» **WHAT IS BEING ASKED**:
Pull out each line below that contains the word "width", copying it in full.

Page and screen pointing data
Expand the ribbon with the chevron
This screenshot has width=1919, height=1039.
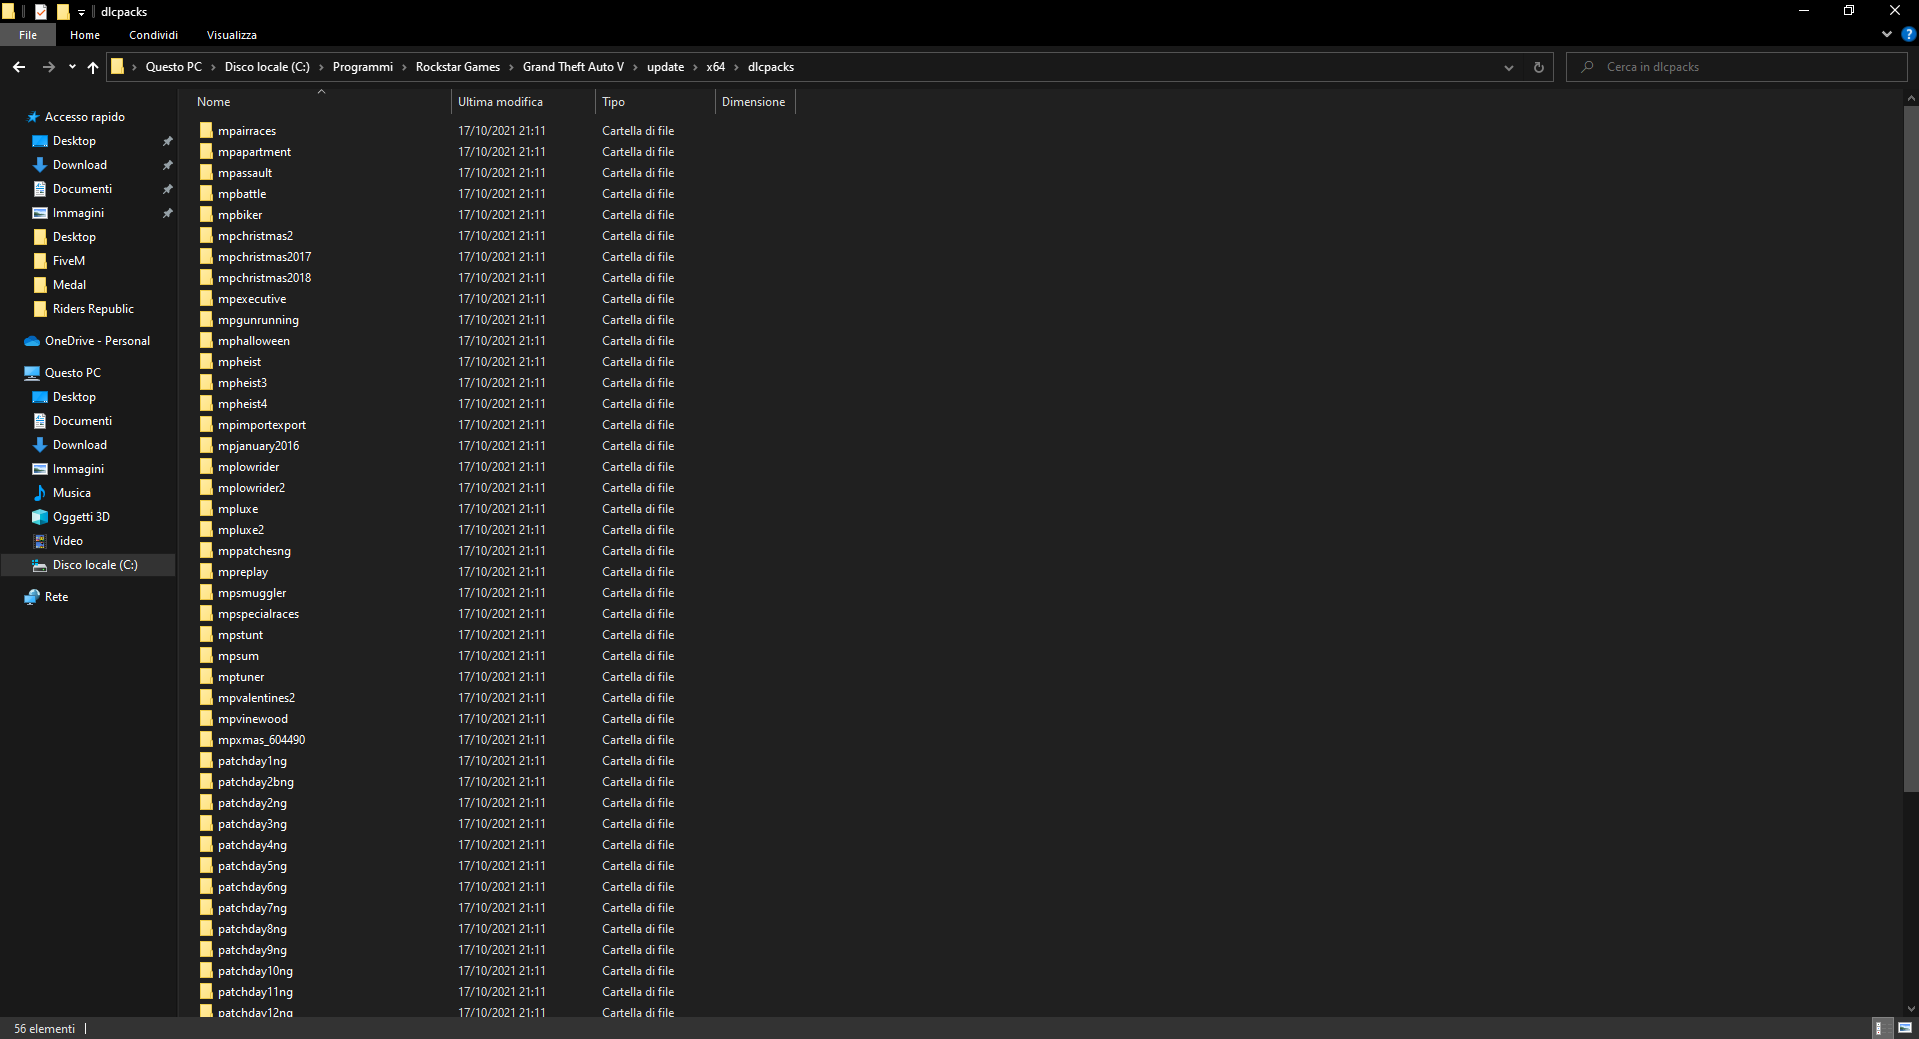1887,34
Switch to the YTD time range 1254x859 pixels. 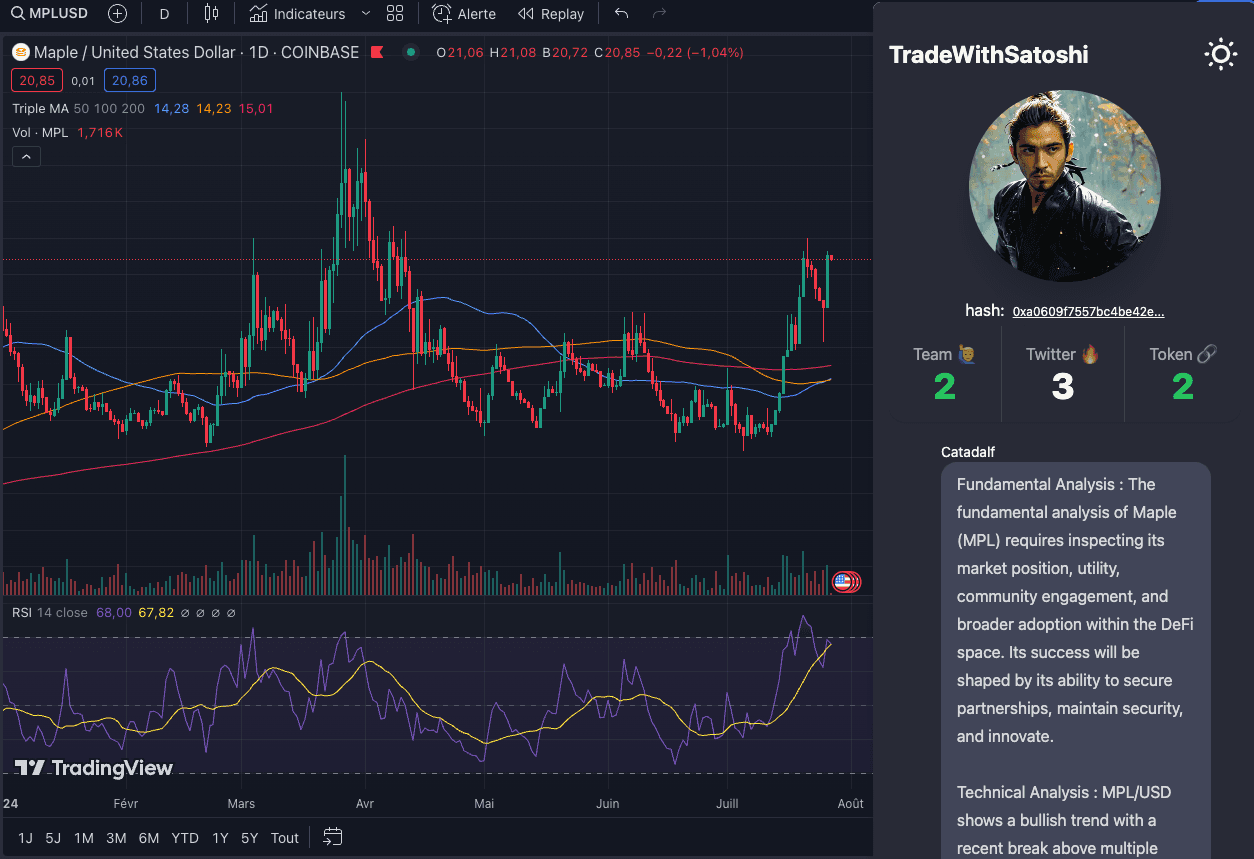pyautogui.click(x=184, y=838)
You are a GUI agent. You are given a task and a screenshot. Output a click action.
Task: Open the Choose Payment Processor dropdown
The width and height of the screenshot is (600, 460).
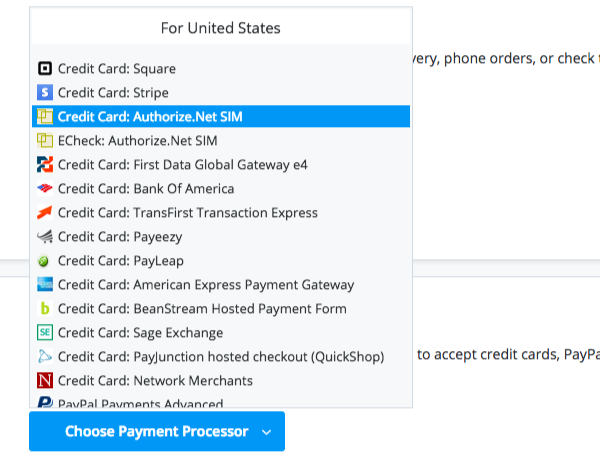tap(156, 432)
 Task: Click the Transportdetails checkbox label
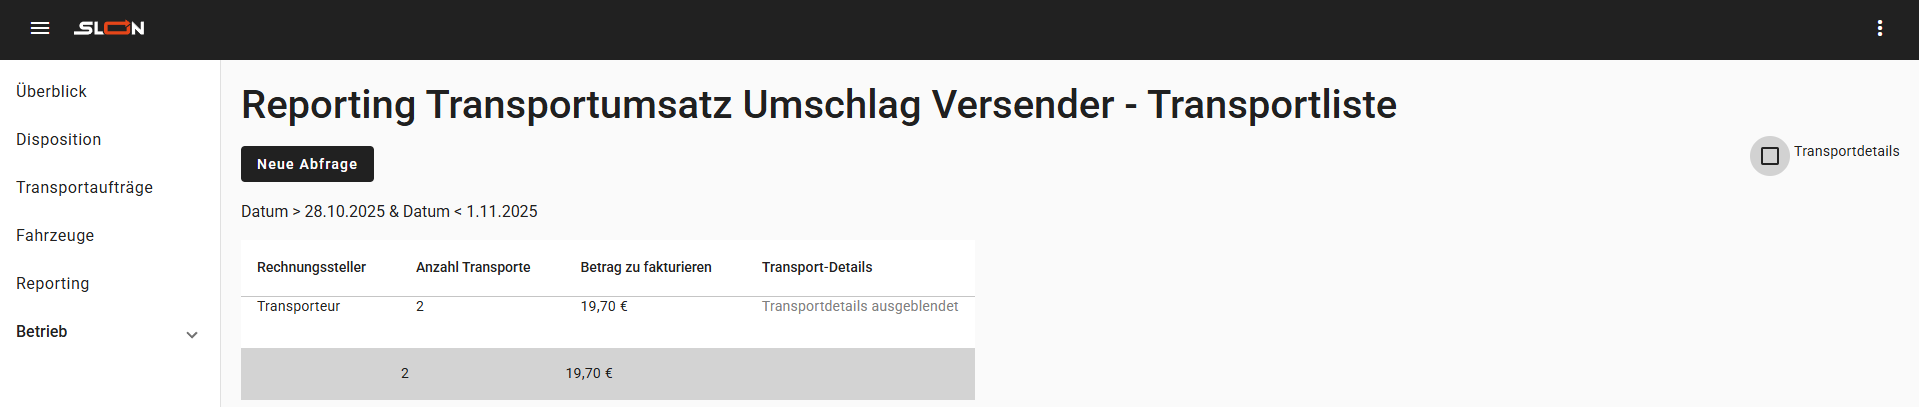click(x=1846, y=151)
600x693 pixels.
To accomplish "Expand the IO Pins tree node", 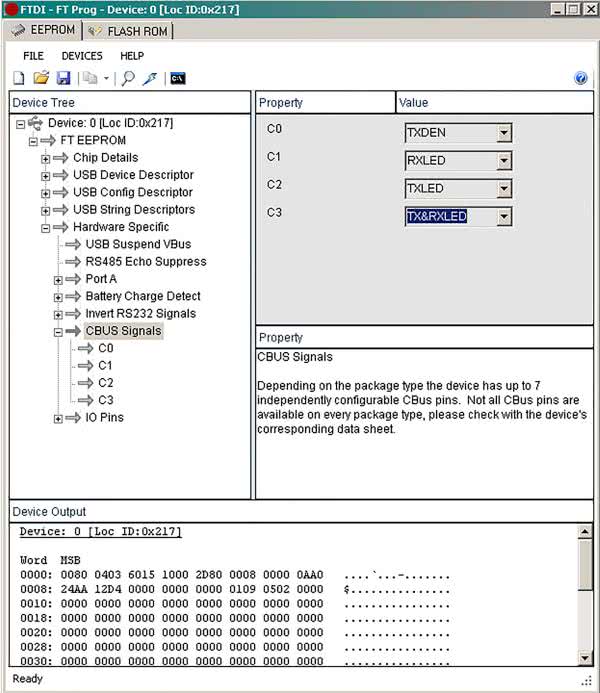I will (x=58, y=418).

» **ANSWER**:
This screenshot has width=1919, height=1039.
The width and height of the screenshot is (600, 460).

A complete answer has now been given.